Reducing excessive UM/UIM coverage could put more money in the pockets of riders and drivers, reduce excessive litigation, and improve traffic safety
A new economic impact study by BRG challenges the rationale behind California Assembly Bill 2293 (AB 2293), a 2014 law mandating $1 million in uninsured/underinsured motorist (UM/UIM) coverage for Transportation Network Companies (TNCs) like Uber and Lyft. The study finds that this mandate imposes costs that far outweigh its benefits— incentivizing litigation and fraud, likely raising fares and reducing the accessibility of rideshare transportation.
Key Findings from the Report
- Over-Insurance Burdens All Stakeholders: The mandated $1 million UM/UIM coverage significantly exceeds what is necessary for nearly all accident scenarios. According to the study, in California, when $100,000 is the limit available for a UM/UIM insurance claim, 96% of personal auto claims settle below $100,000, highlighting the adequacy of the lower limit.
- Unnecessary Increase in Litigation and Payouts: The presence of high insurance limits increases legal incentives for personal injury attorneys. In California, nearly 85% of UM/UIM claims involve attorneys, with average payouts ballooning to over $300,000 when litigated. In comparison to Illinois, a state with similar accident statistics but a much lower mandated UM/UIM limit, just 45% of cases involve attorneys and payouts average $30,000 per claim. Importantly, even though Illinois has a lower statutory UM/UIM limit, the study shows that meritorious claims still offer enough incentive for lawyers to take them on.

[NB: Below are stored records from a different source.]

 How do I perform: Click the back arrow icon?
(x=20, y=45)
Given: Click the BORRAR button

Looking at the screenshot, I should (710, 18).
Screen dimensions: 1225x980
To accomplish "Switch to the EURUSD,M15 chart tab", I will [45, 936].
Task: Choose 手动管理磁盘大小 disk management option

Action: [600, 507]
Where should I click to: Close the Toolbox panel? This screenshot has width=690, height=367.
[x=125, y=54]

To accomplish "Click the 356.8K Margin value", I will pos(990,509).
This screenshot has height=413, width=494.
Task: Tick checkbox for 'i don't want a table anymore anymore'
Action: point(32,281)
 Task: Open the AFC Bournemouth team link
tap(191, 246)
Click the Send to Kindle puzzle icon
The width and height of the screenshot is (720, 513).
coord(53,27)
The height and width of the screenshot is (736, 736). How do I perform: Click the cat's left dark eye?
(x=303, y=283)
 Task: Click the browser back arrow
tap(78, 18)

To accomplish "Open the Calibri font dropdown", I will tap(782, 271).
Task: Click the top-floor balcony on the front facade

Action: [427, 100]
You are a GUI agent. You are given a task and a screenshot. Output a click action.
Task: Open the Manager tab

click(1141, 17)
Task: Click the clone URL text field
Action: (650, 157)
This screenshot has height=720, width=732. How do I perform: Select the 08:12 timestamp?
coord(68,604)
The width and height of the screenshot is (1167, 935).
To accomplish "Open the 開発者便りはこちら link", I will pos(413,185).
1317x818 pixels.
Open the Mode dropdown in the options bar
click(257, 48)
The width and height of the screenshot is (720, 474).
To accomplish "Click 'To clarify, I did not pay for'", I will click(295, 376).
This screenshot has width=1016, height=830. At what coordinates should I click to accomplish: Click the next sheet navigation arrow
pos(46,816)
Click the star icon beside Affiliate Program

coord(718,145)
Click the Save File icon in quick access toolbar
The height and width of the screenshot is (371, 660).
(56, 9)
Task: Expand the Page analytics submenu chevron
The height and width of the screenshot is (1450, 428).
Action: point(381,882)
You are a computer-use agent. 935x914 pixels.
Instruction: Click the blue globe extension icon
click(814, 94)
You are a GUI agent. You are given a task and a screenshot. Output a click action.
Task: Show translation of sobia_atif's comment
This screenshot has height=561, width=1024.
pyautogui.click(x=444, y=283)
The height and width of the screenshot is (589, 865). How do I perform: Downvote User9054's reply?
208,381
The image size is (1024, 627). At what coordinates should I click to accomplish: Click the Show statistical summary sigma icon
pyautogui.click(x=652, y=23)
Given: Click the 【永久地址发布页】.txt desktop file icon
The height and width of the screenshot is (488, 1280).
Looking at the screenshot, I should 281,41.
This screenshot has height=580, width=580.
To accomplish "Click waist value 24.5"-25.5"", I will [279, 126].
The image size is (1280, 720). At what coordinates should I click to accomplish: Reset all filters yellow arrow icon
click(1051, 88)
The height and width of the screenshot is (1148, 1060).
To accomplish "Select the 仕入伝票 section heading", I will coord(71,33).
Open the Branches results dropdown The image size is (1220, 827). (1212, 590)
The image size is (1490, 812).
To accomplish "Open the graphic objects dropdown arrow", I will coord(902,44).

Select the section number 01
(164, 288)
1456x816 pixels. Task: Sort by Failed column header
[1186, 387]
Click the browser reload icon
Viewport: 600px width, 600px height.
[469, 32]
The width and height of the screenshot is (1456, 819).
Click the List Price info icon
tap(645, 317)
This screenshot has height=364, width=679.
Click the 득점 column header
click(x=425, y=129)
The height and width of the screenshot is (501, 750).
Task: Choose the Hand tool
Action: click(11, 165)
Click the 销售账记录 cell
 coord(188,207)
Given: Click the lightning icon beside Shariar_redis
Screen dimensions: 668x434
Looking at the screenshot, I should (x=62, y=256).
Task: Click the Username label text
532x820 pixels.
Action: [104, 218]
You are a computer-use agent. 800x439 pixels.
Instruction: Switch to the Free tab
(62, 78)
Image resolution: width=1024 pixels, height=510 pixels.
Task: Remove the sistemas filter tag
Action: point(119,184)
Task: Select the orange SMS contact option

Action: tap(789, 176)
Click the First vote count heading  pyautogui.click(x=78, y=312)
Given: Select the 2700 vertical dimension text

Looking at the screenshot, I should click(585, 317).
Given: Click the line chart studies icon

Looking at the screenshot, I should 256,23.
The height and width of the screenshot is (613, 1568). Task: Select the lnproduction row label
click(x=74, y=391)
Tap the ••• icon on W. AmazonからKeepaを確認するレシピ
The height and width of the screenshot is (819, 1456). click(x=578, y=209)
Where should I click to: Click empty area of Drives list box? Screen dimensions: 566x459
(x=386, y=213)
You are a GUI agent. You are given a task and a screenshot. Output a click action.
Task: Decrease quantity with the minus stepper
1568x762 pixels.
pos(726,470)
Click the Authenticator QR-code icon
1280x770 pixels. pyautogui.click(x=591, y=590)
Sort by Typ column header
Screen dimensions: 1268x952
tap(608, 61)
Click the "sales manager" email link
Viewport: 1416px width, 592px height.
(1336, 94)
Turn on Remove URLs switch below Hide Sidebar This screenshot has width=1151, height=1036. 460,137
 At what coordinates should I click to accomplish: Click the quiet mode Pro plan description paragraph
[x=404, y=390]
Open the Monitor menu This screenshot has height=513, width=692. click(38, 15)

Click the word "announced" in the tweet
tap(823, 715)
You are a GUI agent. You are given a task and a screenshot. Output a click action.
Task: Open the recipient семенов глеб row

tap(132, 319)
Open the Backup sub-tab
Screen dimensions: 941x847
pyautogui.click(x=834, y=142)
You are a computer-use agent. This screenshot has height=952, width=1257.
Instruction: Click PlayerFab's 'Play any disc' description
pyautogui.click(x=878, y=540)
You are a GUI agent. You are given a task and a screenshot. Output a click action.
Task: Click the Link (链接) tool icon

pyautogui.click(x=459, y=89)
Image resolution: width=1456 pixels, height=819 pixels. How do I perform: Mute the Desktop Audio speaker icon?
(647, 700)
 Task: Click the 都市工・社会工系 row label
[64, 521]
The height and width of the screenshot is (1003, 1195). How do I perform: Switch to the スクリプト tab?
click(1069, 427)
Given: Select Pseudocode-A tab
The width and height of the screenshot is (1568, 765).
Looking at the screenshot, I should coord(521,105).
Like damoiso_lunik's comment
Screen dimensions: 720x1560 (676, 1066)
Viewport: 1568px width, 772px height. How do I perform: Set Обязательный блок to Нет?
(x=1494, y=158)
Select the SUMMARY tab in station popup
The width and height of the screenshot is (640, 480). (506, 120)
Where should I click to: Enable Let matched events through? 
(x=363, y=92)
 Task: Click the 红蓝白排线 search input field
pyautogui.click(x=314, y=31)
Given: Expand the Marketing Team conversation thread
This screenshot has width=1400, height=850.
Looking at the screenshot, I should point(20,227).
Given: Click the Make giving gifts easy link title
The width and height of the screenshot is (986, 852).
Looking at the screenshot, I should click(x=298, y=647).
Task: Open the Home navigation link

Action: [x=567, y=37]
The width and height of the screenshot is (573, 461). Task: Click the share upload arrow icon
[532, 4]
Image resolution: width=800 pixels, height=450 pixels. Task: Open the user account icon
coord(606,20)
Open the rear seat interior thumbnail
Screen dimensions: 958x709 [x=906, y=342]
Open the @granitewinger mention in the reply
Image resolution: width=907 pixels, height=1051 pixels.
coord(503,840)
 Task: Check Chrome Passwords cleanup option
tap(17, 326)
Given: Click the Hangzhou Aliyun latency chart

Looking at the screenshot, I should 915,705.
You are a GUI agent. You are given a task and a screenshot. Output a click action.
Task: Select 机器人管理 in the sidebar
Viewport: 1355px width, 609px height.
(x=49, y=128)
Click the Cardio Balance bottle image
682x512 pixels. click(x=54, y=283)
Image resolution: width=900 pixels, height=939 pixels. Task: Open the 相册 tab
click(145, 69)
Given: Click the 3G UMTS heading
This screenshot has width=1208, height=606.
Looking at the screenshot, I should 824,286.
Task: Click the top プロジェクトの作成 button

- Lower Coverage Could Deliver Public Benefits: Reducing the UM/UIM mandate to a more economically justified level could lower fares, increase TNC usage, and ultimately reduce traffic fatalities. The report estimates that halving insurance costs could increase ride volume by nearly 10%, leading to more accessible transportation and a decline in drunk-driving incidents.
“California’s insurance mandates for TNCs are an outlier compared to other states, both in scale and in their economic impact,” said William Hamm, Ph.D., one of the report’s authors. “The data shows that high coverage levels do not translate to better protection—but they do lead to excessive legal costs and fewer affordable transportation options.”
The study uses real data from rideshare companies, comparisons with other states, and economic analysis to show that current insurance rules are out of step with actual risks. The authors argue that policy recalibration is necessary to better align insurance requirements with actual risk and economic efficiency.